• [Data for this task]:
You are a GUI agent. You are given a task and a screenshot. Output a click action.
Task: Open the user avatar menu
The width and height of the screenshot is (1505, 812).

...

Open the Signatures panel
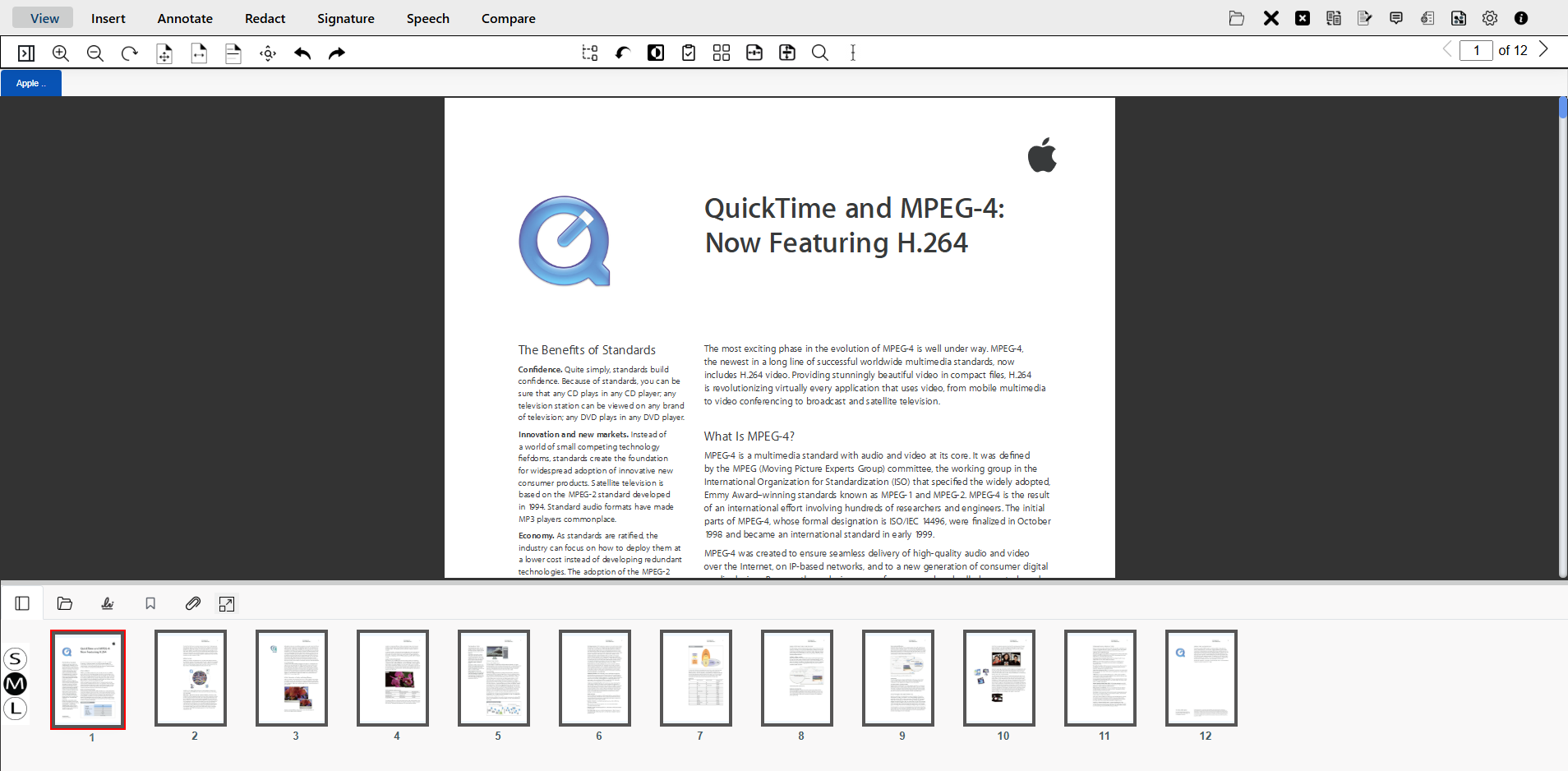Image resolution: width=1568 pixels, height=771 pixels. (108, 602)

...

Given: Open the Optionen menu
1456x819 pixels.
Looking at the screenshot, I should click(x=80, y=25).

• [Exercise goal]: The answer is the run of lines above from the line containing "Task: Open the user avatar menu" through the line containing "The width and", copied exactly and alone.

• [Exercise answer]:
Task: Open the user avatar menu
The width and height of the screenshot is (1505, 812).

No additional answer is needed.